Mas eles realmente mudarão alguma coisa? Será que alguma coisa “acontecerá”, como eles dizem? Como afirma Alda, “existe uma diferença entre planejar como se comportar, que é a encenação, e encontrar a nossa relação nos olhos de outra pessoa, que é a vida”. Em sua essência, a sinodalidade é responder um ao outro. De fato, a sinodalidade insinua que estamos dispostos a ser mudados pela outra pessoa. “Se eu escuto – aberta, ingênua e inocentemente – há uma chance, possivelmente a única chance, de que um verdadeiro diálogo e uma comunicação real ocorram entre nós”, escreve Alda.

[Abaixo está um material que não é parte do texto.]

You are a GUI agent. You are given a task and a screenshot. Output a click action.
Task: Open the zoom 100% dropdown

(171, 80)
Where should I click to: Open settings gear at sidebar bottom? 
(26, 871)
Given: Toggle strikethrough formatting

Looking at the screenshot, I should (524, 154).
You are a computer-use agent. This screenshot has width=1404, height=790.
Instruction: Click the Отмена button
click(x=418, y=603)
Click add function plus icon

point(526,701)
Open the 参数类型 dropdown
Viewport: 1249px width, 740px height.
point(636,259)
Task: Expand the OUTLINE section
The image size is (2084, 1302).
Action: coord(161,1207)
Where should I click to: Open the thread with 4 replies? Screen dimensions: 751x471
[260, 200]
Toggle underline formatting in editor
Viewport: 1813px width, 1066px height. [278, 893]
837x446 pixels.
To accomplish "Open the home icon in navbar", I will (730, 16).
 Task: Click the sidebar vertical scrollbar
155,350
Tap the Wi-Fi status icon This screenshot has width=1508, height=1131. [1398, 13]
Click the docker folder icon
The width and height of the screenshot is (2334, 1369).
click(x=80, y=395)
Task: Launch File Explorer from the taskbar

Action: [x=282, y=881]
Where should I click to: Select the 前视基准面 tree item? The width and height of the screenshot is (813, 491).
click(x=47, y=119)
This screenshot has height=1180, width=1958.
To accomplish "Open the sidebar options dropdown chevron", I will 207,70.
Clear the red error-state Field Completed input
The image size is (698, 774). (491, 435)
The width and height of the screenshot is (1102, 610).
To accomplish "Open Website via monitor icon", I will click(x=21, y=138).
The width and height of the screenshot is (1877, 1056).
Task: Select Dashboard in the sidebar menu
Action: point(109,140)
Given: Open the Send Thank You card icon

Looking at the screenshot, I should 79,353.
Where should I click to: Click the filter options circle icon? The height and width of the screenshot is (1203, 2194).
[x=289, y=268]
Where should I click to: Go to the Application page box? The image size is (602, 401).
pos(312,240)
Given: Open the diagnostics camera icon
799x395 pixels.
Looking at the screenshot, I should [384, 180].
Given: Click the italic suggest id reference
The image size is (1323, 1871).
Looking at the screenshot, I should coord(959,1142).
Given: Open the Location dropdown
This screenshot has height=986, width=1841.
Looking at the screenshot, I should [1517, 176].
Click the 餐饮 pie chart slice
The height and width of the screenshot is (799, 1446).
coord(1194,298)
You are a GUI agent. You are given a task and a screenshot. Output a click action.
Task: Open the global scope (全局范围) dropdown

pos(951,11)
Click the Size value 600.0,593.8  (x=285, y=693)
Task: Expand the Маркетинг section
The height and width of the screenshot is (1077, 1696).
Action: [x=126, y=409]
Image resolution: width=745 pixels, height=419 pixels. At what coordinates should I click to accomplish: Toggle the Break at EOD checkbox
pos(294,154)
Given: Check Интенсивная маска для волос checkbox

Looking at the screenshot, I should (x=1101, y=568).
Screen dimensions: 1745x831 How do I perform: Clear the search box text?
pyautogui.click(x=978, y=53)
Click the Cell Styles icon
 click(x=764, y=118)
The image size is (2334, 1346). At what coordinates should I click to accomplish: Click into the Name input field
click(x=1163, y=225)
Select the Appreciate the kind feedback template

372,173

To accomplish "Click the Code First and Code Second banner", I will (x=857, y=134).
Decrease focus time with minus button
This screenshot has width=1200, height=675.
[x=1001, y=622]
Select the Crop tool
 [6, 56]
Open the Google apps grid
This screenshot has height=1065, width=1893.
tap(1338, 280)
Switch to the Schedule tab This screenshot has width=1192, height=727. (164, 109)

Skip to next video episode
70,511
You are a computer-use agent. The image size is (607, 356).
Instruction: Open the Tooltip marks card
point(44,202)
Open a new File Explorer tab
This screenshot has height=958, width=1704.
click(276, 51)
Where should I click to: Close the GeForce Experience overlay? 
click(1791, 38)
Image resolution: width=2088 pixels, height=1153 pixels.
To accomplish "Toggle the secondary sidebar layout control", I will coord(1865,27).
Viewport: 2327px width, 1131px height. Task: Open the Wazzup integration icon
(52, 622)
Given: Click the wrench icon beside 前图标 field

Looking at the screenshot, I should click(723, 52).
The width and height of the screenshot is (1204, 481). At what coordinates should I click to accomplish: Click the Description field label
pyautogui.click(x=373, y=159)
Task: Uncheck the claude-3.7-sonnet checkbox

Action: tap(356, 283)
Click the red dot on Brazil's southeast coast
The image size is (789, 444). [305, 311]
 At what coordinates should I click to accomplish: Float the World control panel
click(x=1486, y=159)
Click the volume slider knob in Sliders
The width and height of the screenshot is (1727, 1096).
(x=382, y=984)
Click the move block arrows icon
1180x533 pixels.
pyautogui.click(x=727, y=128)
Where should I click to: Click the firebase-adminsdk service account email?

Quando isso ocorre, as rodas de escuta deixam de ser entrevistas e se transformam em conversas. São lugares onde podemos entrar armados apenas com a nossa curiosidade e a nossa ignorância natural. Esse tipo de escuta se torna contagioso. Como resultado, a curiosidade genuína nos posiciona a querer entender a outra pessoa. Isso inclui seu trabalho, sua vida e suas crenças. Tudo isso nos afasta dos perigos da formalidade e dos jargões que nos impedem de nos relacionarmos. Ou seja, paramos com a linguagem enigmática que rompe os laços humanos, quase que imediatamente.
Obviamente, os jargões nem sempre são ruins. Como explica Alda, “está tudo bem com os jargões, desde que as pessoas com quem estamos conversando saibam exatamente o que queremos dizer. Mas muitas vezes não compartilhamos o mesmo vocabulário técnico”. Esquecemos que a outra pessoa é um parceiro crucial na relação. “É como tomar emprestada a mecânica da improvisação”, diz Alda. Se houver um solavanco na conversa sinodal, devemos nos relacionar com esses solavancos em vez de ignorá-los. Os solavancos devem ser reconhecidos e servir de base.
Como observa Alda, “a comunicação não ocorre porque contamos algo a alguém”. A comunicação ocorre quando observamos a outra pessoa. Ou seja, rastreamos sua capacidade de seguir o que estamos compartilhando. Isso ocorre porque a sinodalidade, assim como a comunicação, é uma experiência de grupo. Temos que nos sentir confortáveis com a presença uns dos outros e nos relacionar de maneira pessoal.
De fato, não há sinodalidade sem comunicação. Mas ouvir uma boa comunicação não é suficiente. É preciso treinamento para aprendermos a nos comunicar e a ser sinodais. “Durante toda a minha vida eu tenho ouvido bons pianistas e ainda não sei tocar piano”, como afirma Alda, com seu humor característico.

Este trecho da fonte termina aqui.